## What to produce
Copy each line in the listing below that contains the word "value".

## Raw records
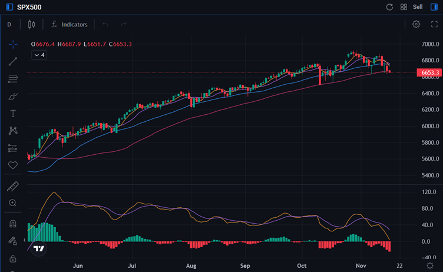Screen dimensions: 443x272
Task: Click the zoom in magnifier tool
Action: [13, 203]
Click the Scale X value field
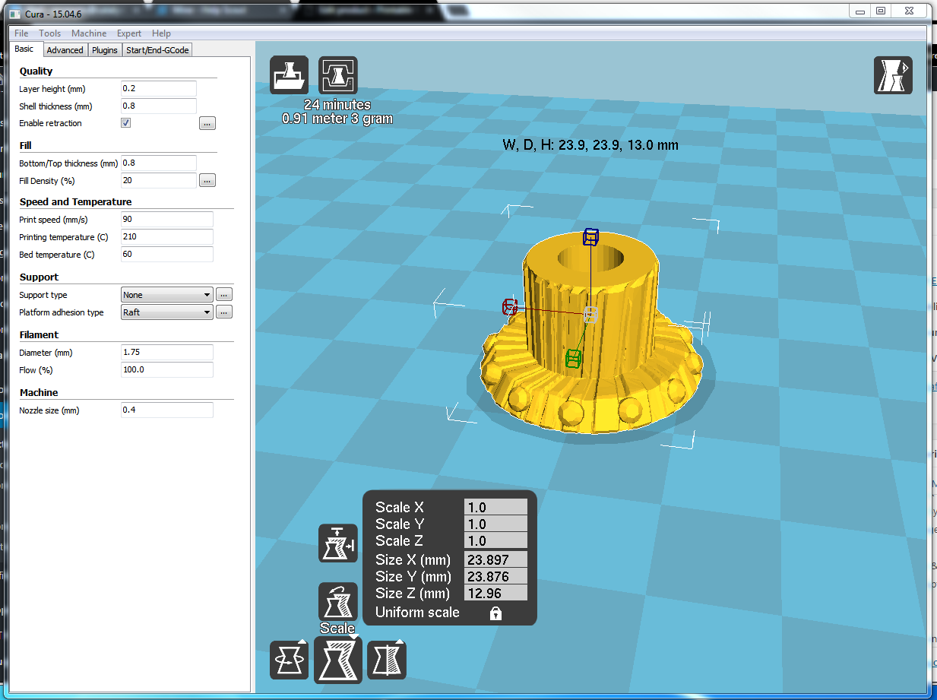 click(x=495, y=508)
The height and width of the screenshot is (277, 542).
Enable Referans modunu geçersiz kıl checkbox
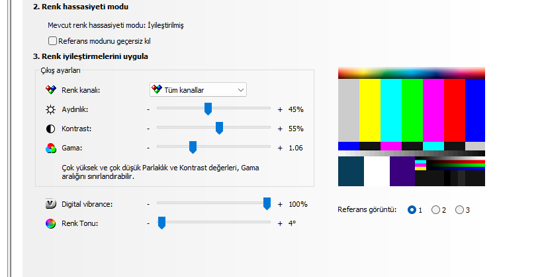[x=52, y=41]
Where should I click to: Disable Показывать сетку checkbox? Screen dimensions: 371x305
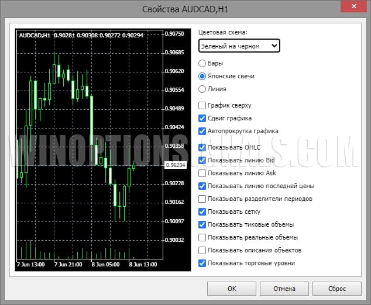(x=202, y=212)
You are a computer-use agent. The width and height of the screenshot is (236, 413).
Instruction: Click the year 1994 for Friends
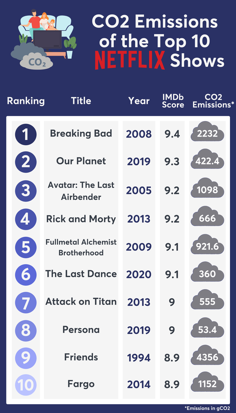[139, 358]
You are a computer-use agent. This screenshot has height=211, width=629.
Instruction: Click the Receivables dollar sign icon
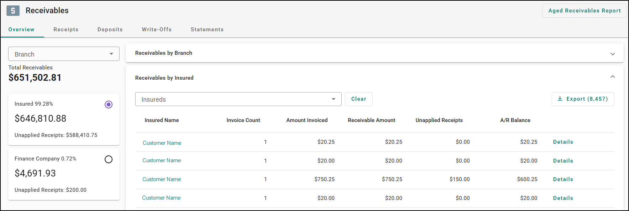coord(13,11)
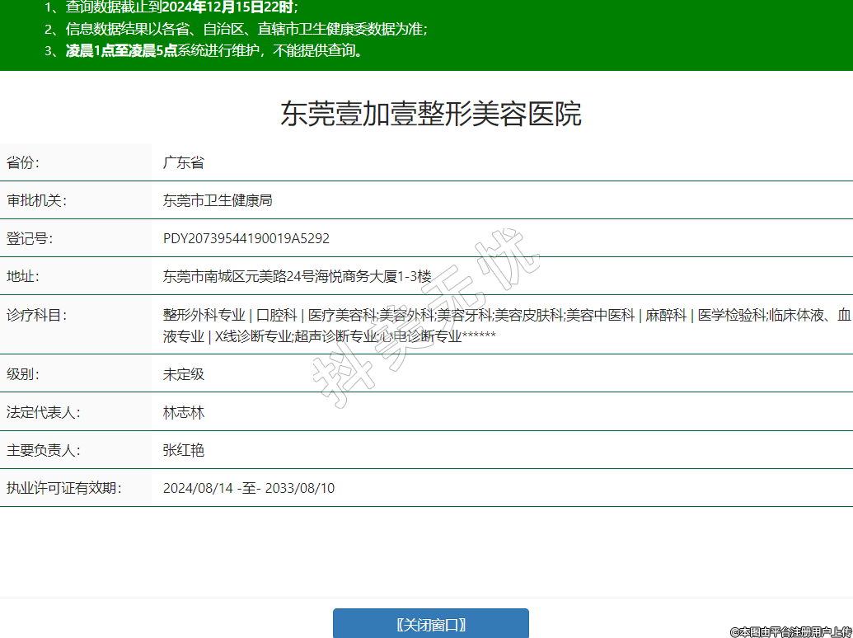Click the 执业许可证有效期 row label
This screenshot has height=638, width=853.
(63, 488)
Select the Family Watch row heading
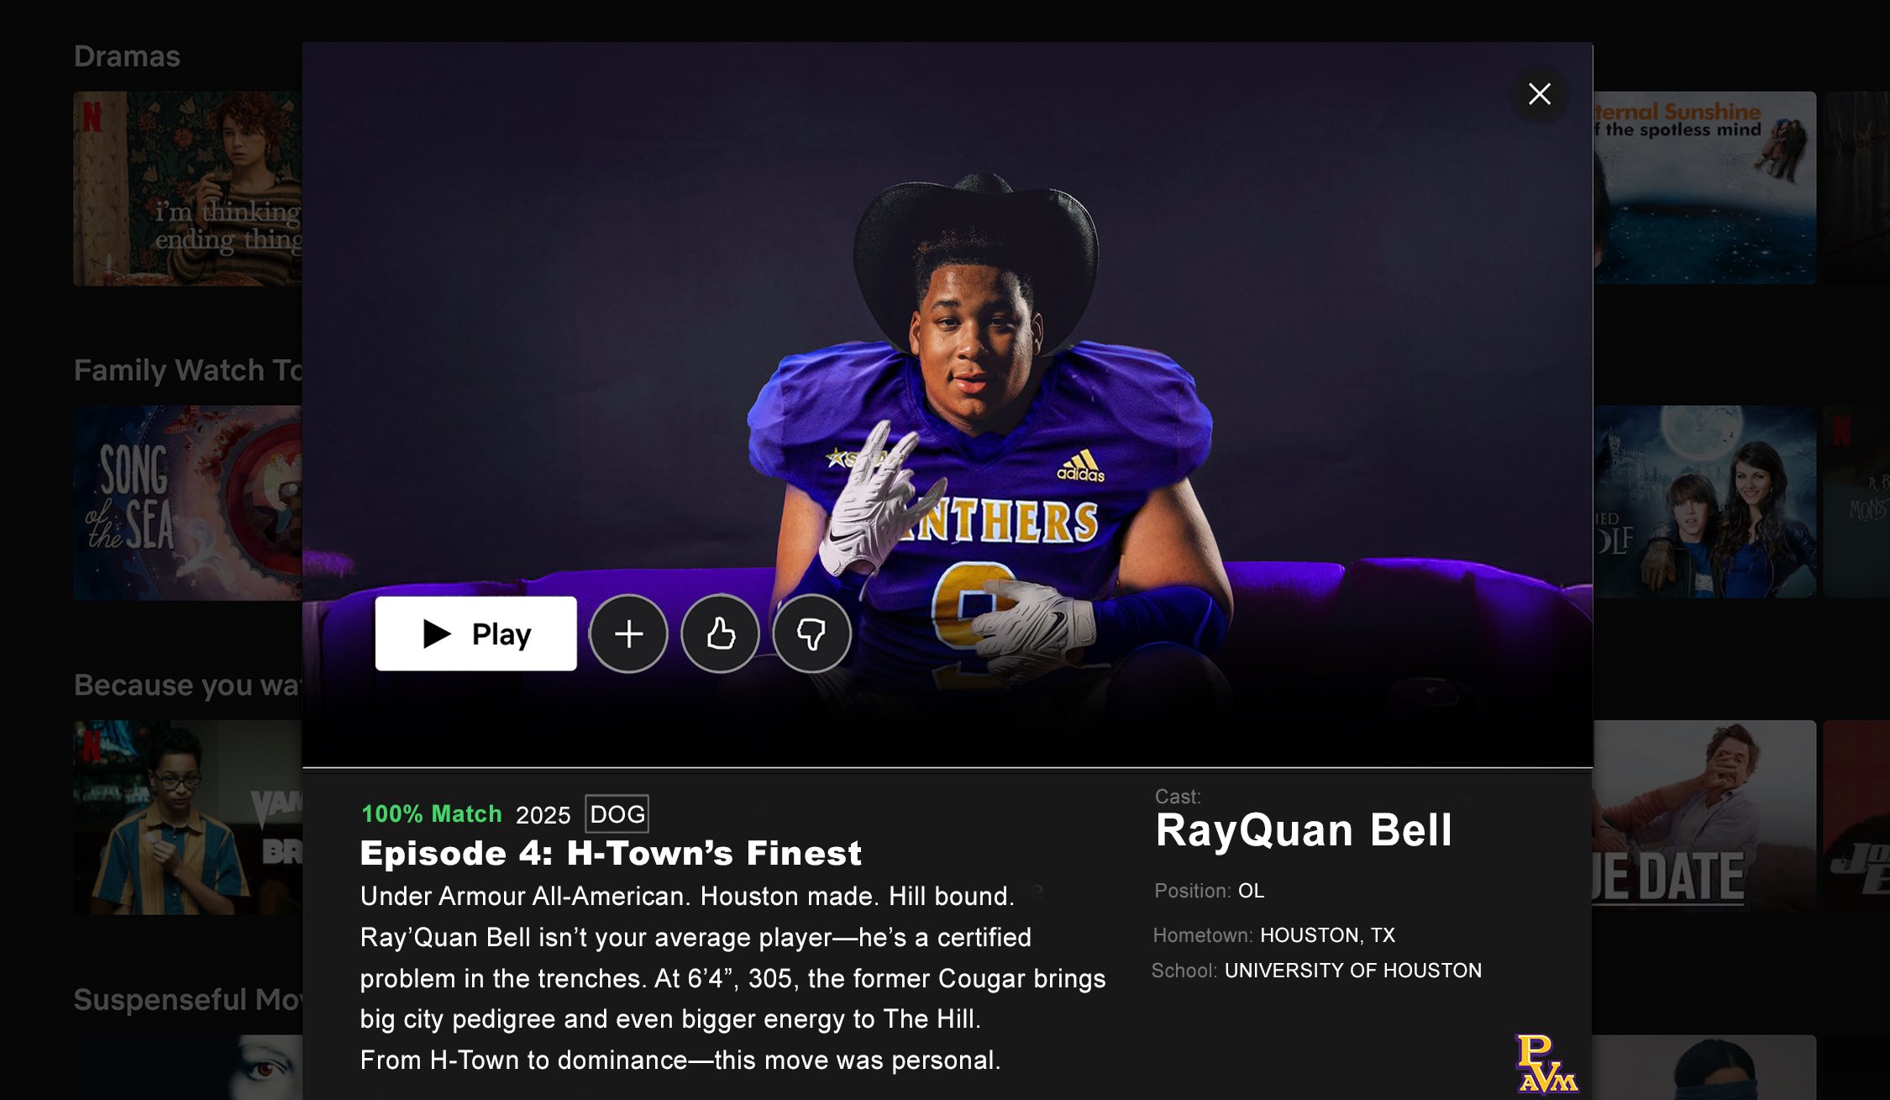The width and height of the screenshot is (1890, 1100). pyautogui.click(x=188, y=371)
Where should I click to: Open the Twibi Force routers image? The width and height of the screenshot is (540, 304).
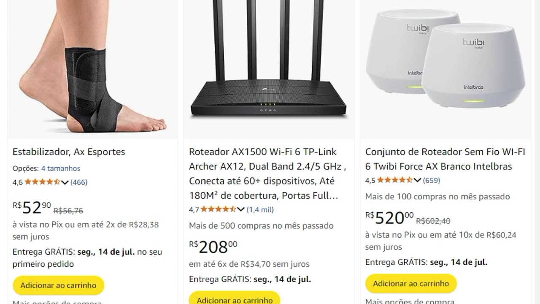446,69
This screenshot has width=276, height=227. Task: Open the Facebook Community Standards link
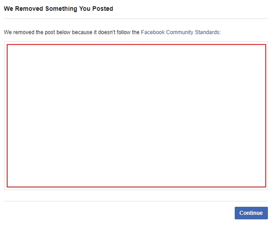pos(180,32)
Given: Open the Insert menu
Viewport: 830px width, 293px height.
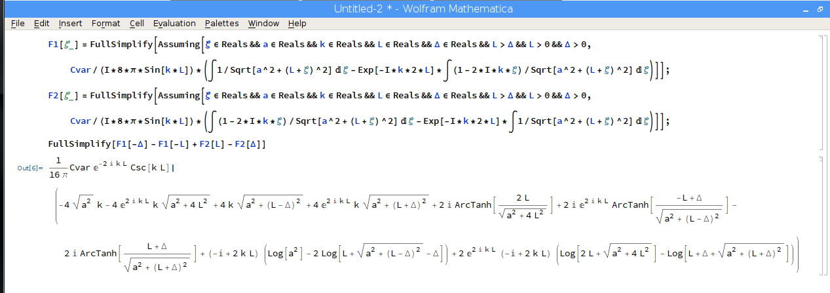Looking at the screenshot, I should coord(70,24).
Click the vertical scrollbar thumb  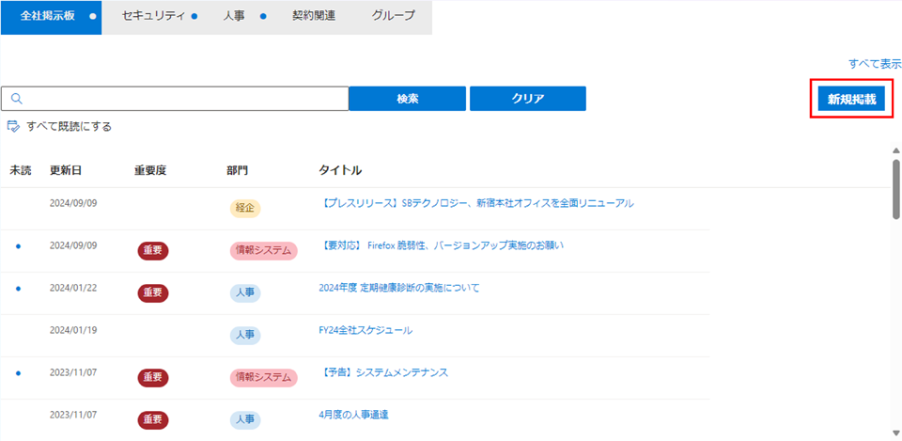pyautogui.click(x=895, y=188)
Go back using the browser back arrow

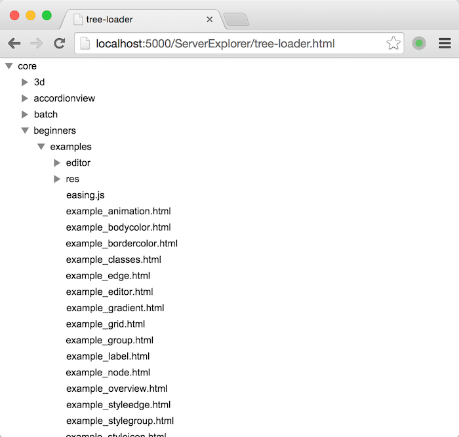[14, 44]
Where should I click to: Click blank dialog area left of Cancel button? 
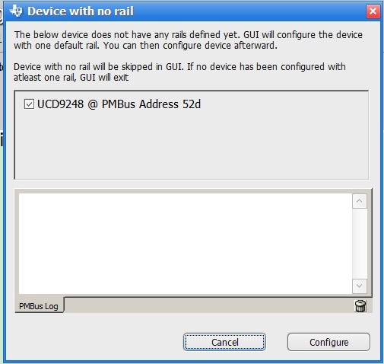click(97, 342)
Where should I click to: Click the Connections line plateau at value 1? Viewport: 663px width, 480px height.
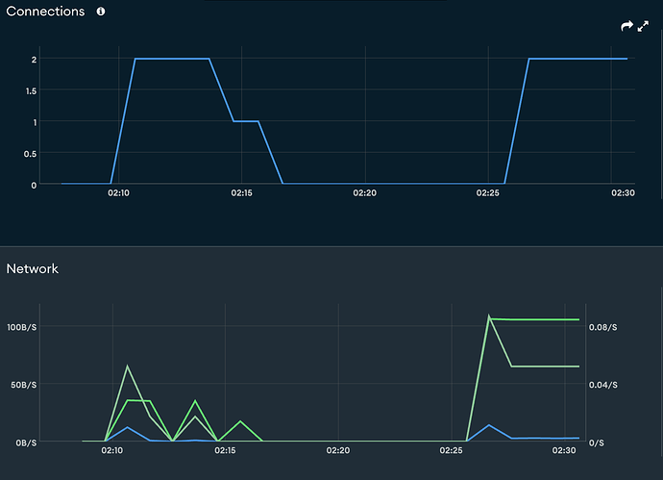pos(246,121)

## Output for this task
Click the Scale X value field
Where should I click to: Click the Connections line plateau at value 1? Viewport: 663px width, 480px height.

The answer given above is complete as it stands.